Bitcoin ETFs held by some other institution, that's not real.
That doesn't count.
Counterparty risk.
Yep.
Yeah.
If you can't touch it, you don't own it.
Right.
That's right.
And, you know, it's funny.
Maybe 5% of people in America own any kind of metals.
That's extraordinary to me.
When metals are the only real money and currency is not money by definition because it's not a store of value.
No, no, it's called fiat for a reason.
Right.
Right.
So what does this mean then for where this country goes?
Because I am certain, Gary, I am certain that AI is going to replace millions of jobs next year alone.
And as you know, I was showing you one of my AI projects.
I'm an AI developer.
I see behind the scenes, and I talk to frontier model developers, and I have for two years.
There's no question that AI can now do for some jobs, 90% of what humans can do.
For other jobs, it might only be 50%.
I'm talking about white-collar jobs.
So as soon as company owners realize this, they're going to automate.
And even if they don't fire the human workers, they're going to augment them with AI to where they won't hire other humans as they scale up, right?
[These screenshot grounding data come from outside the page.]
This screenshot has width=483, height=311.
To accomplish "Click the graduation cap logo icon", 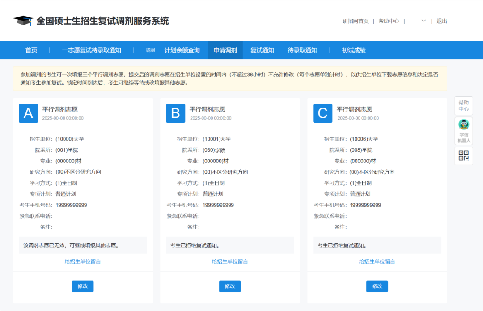I will pyautogui.click(x=24, y=20).
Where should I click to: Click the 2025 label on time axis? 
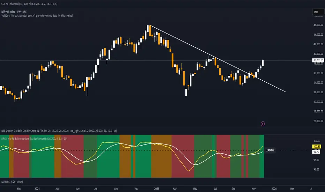pyautogui.click(x=157, y=189)
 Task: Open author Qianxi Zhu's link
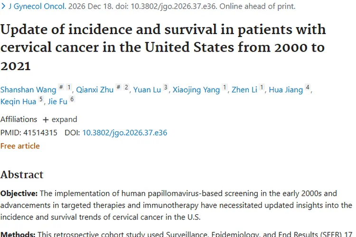pos(94,90)
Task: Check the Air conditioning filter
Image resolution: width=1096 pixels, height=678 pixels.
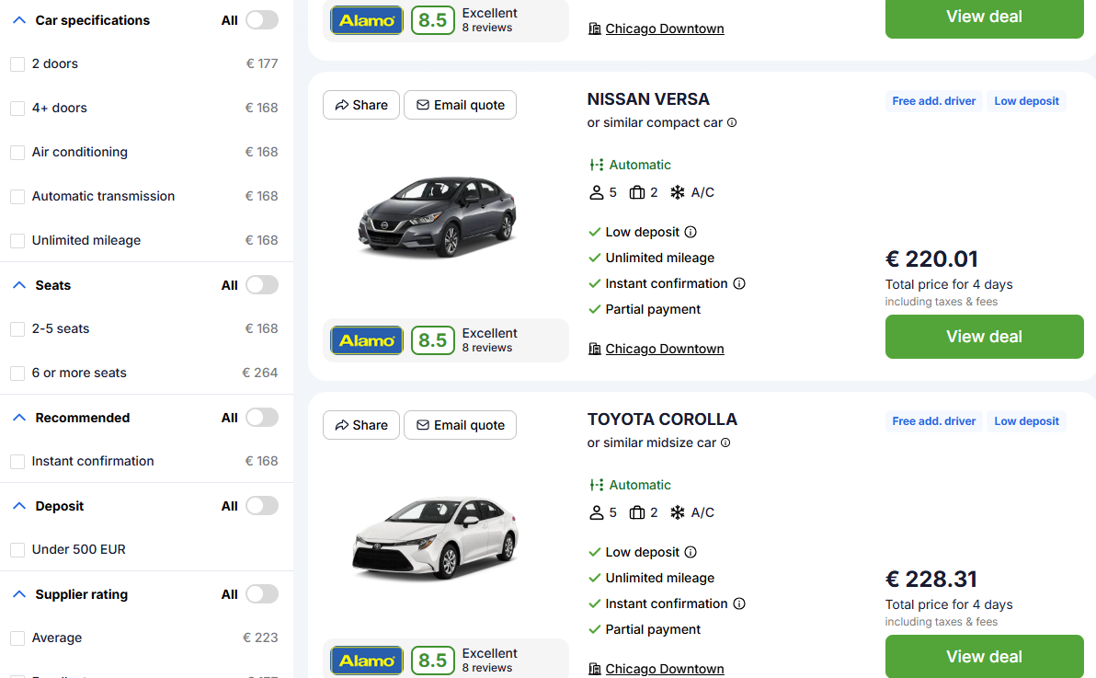Action: pyautogui.click(x=17, y=153)
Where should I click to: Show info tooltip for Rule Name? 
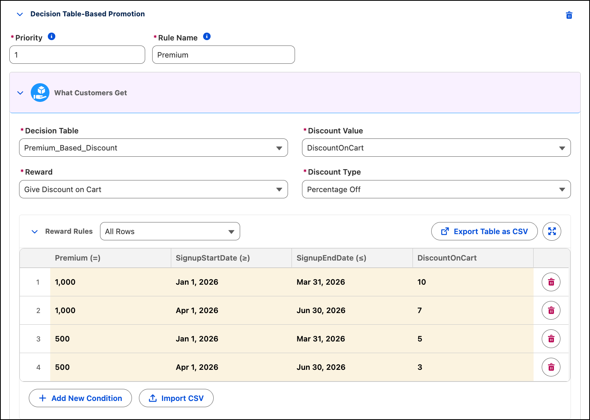tap(207, 37)
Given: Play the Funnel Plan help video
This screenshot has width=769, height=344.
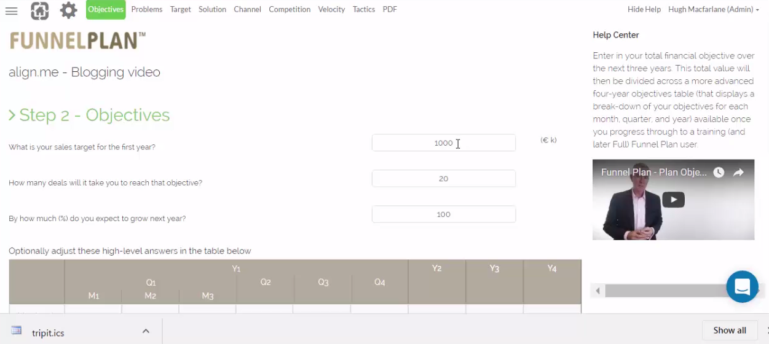Looking at the screenshot, I should tap(673, 200).
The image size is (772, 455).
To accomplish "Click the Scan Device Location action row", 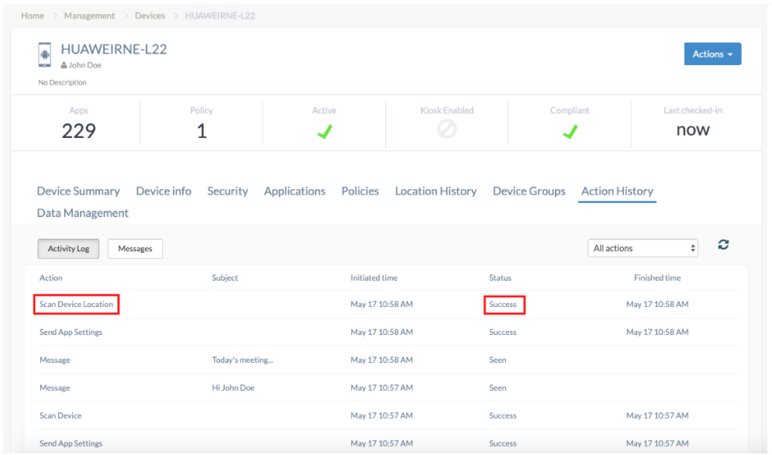I will click(x=76, y=305).
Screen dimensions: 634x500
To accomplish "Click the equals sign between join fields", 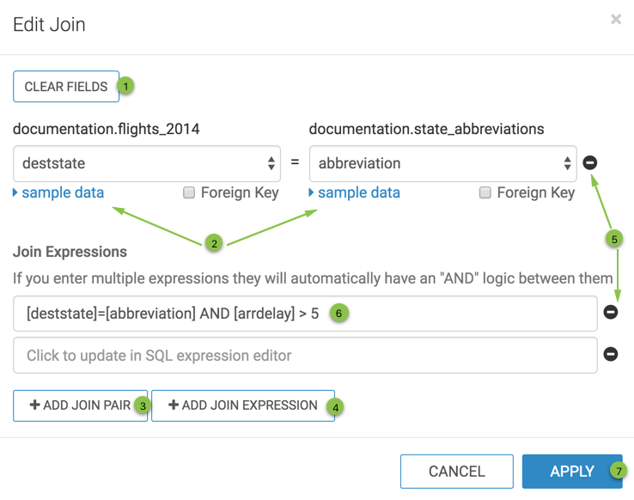I will tap(295, 162).
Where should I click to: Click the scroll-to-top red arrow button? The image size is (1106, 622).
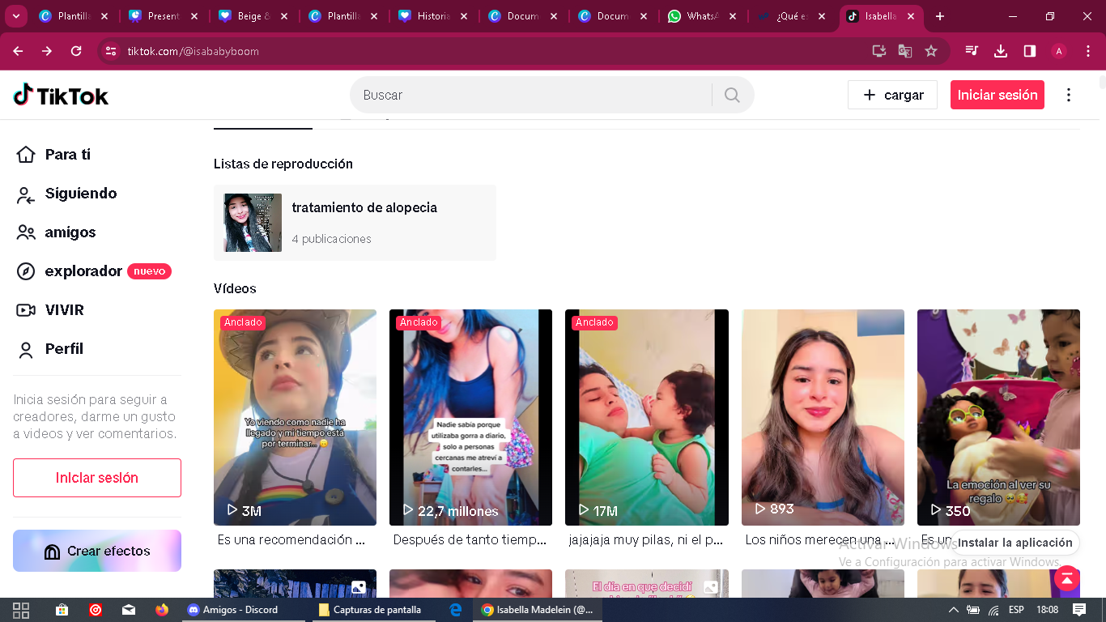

I mean, with your business, the business that you founded and ran for so many years so successfully, if you could have one human with 10 AI agents to handle customer service emails with better quality, with no complaints, nobody sick, nobody taking holidays, but better customer service for your customers, wouldn't you augment the human worker with AI?
Absolutely.
Yes, and you wouldn't do it because of a moral concern.
You would do it to be competitive.
Exactly.
Because if you didn't do it, somebody else would take your market share.
Yep.
And that's the reality of the marketplace, right?
Exactly.
Yeah, you know, there's some good news in the midst of this.
In fact, there's a lot of good news.
Let's kind of talk about that for a minute.
Do you know that there were more millionaires made in America during the Great Depression than at any other period in history?
I didn't know that.
That's interesting.
Because of disruption.
And we're about to have disruption with AI as it goes through our industries.
And those people that are thinking and that are discovering and innovating are going to figure out ways that AI can be used as a tool to add value to their circumstances.
That's right.
And I happen to be talking to somebody, but you can't talk about it today because you can't announce it yet.
No, that's okay.
But I get exactly what you're saying.
You're absolutely right.
And actually, I have the same conclusion that for every person who loses a job to AI, that actually can free humanity from the drudgery of low-cognition jobs.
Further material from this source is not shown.